顾青竹半天回不过神来,她脱口而出的话,把她自个也吓着了。
一连几天,慕锦成都没好脸色给顾青竹看,整天跑得没影儿,也不知道忙什么,顾青竹一心查魏婆子的账,没工夫管他,两人只在晚上吃饭睡觉时碰面,因着之前的别扭,即使一屋待着,两人话也说得少了,常常相对无言。
直到有一天,慕锦成竟然连晚饭也没有回来吃,顾青竹看着桌上的菜,蹙眉问:“爷最近在忙啥?”

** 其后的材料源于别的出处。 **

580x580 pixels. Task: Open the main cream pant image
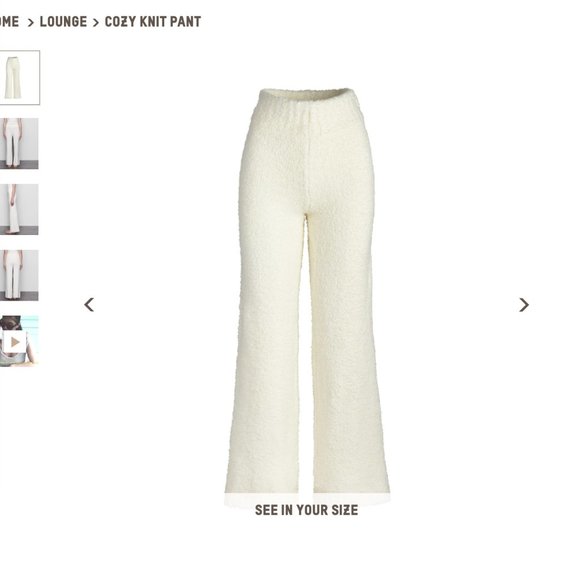307,292
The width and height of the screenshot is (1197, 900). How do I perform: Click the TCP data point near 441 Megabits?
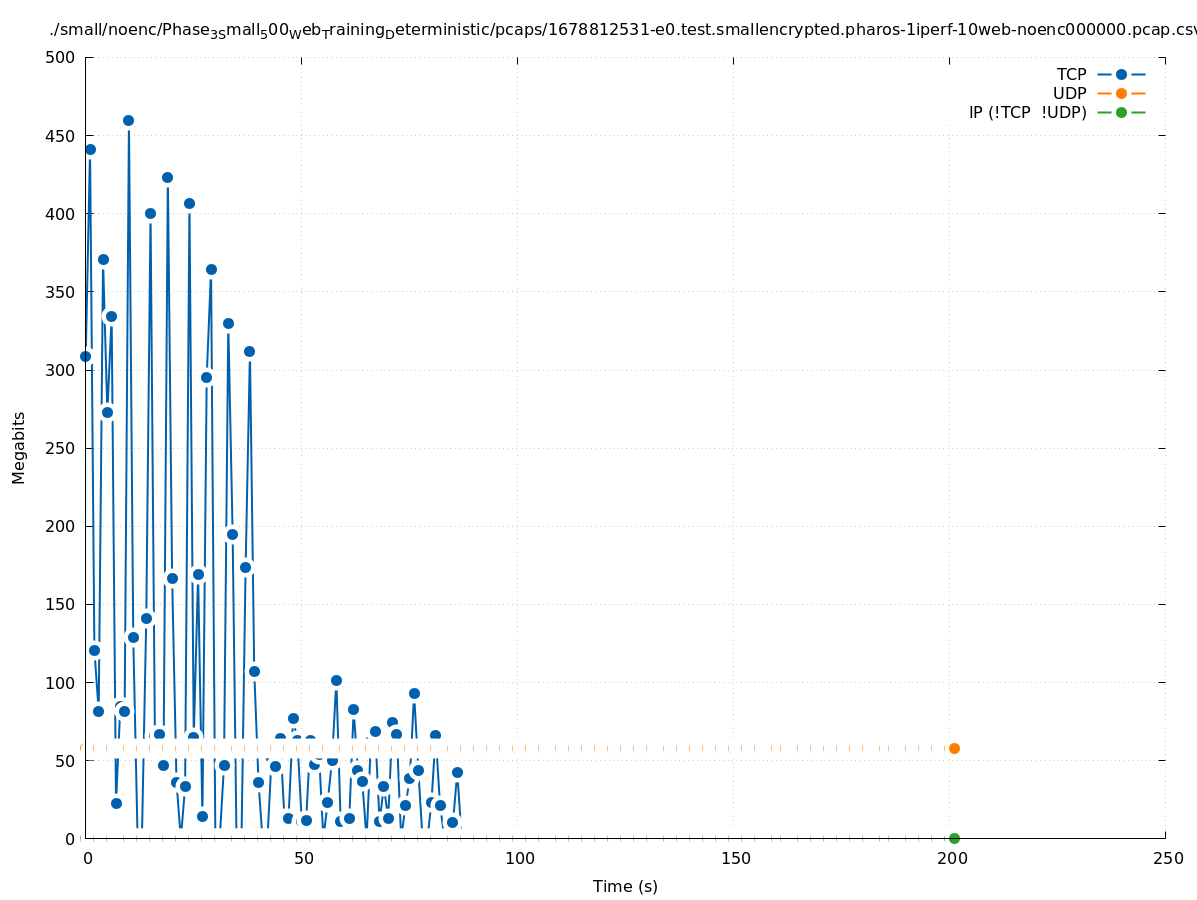pyautogui.click(x=90, y=149)
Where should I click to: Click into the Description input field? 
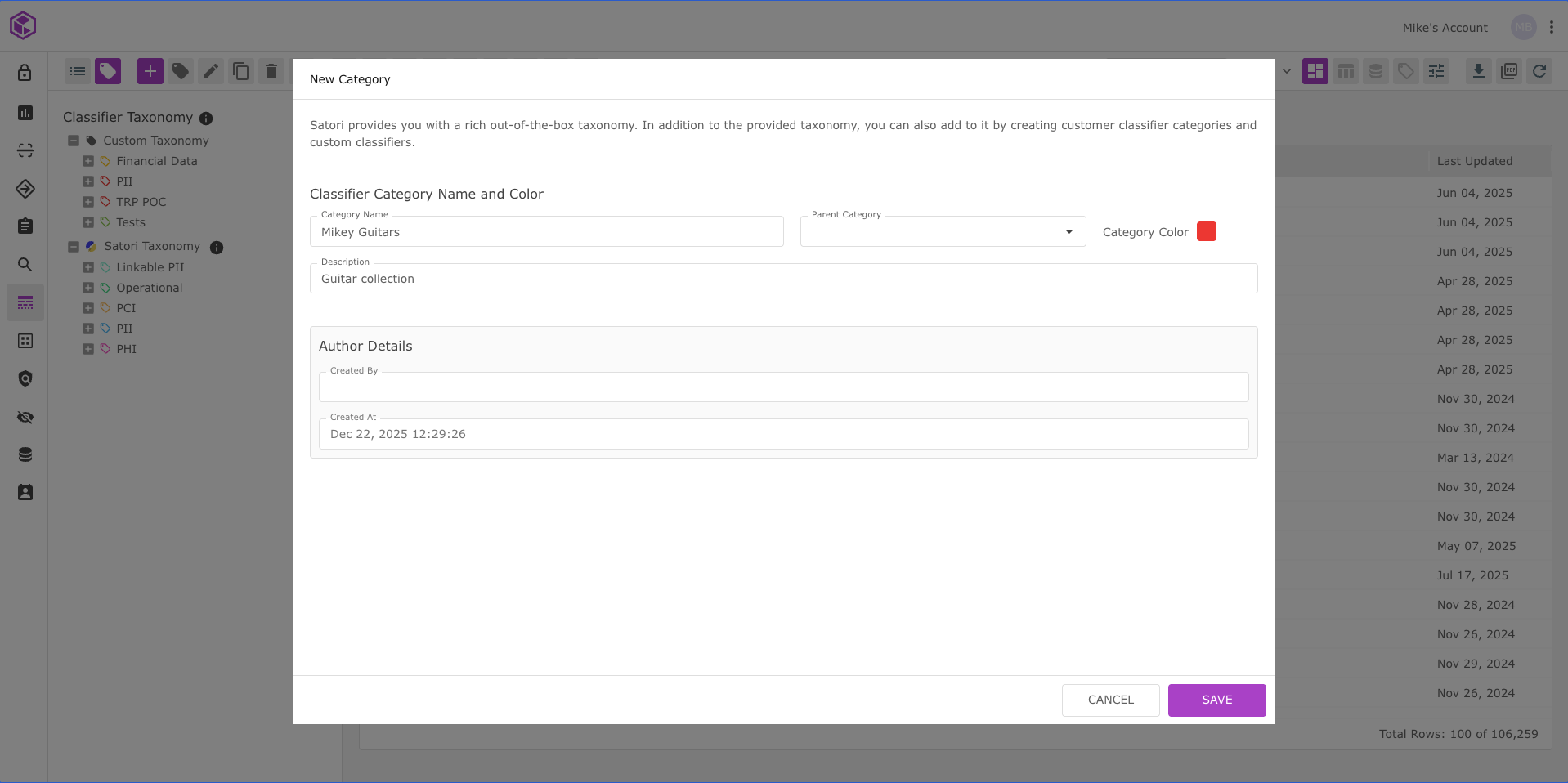(x=783, y=279)
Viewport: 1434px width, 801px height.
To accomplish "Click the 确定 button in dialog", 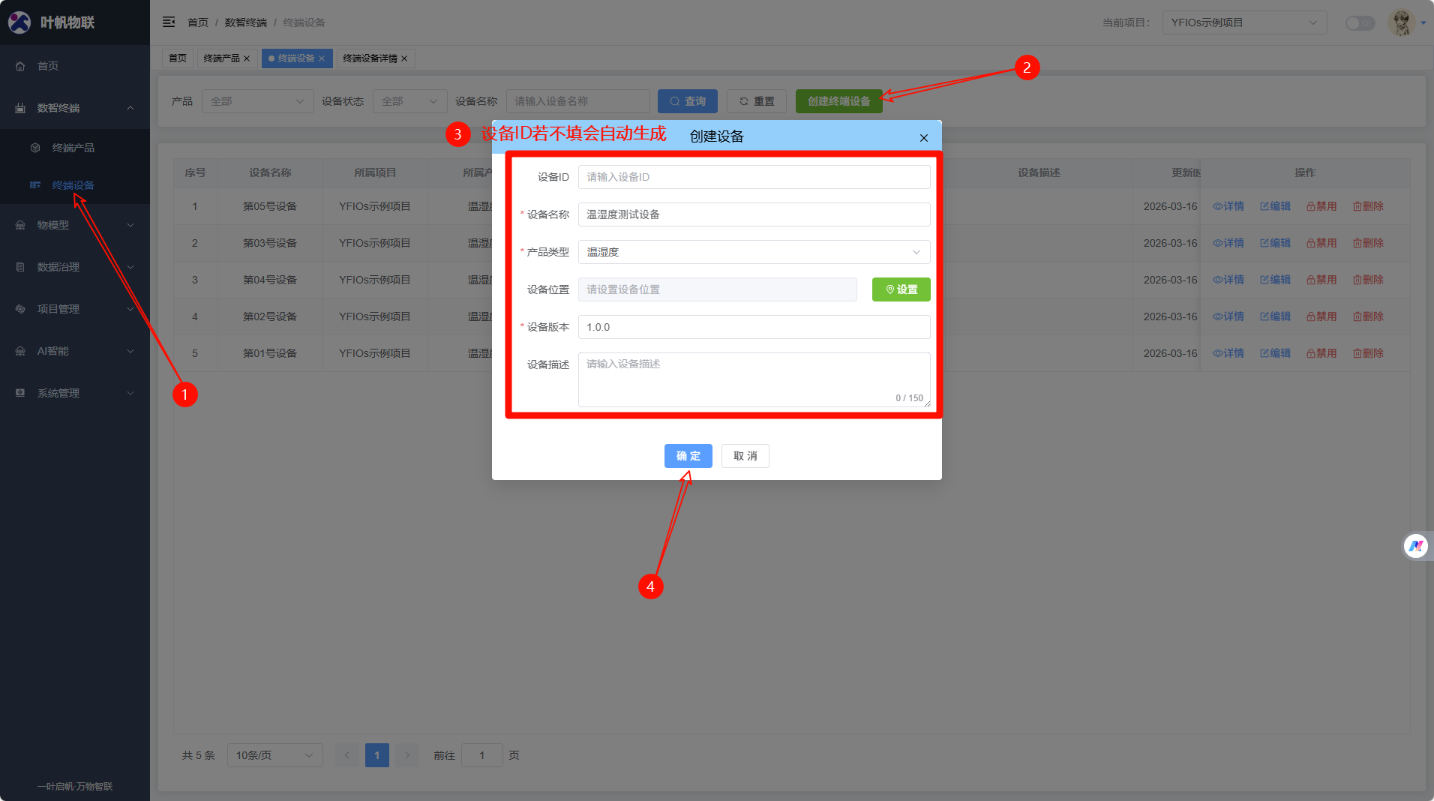I will [688, 456].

“少夫人……”右玉吞了下口水,斟酌着说,“您……您最近光顾着管理家事,难免冷落了爷,他心里约莫觉得闷,出去……”右玉瞥了眼顾青竹的脸色,到底没继续说下去。
“他去哪儿了,你知道吗?”顾青竹头也不抬,拿起筷子搛菜吃。
她吃得飞快,声音脆而响,那些规矩礼仪一股脑儿全抛在脑后。
右玉见此,赶忙低下头,小心地说:“奴婢不知。”
“那明儿,等我从朝晖院回来,他去了哪里,你告诉我。”顾青竹仿佛没听见她的话,放下筷子,定定地看她。
“这……”右玉为难,一时不知该怎么回答。
顾青竹站起身,打断她的话:“我不想听不知道,我晓得你有法子。”
右玉只得矮身行礼,顾青竹要了热帕子擦手,转身回内室去了。
“少夫人,你不吃了?”春莺担心地说。
“你们吃吧。”顾青竹回身关了门。
右玉和春莺面面相觑,一桌子菜,只吃了眼巴前一盘青菜,其他的动都没动。
“少夫人生气了。”春莺小声道。
右玉苦笑,两个主子使小性儿,倒将她们奴婢裹在里面磋磨。
慕锦成彻夜未归,顾青竹脸色十分难看,最善于察言观色的的婆子们,心里惶恐,不知她又要查谁,故而,在回禀时都不敢提什么动用大钱的事,只说些鸡毛蒜皮的家常,以致于她比往常提前大半个时辰就结束了。
她带着春莺匆匆往蕤华院赶,路上正遇见宋允湘,她的丫头念棋捧着几枝大红的春梅,似乎刚从风园花圃回来。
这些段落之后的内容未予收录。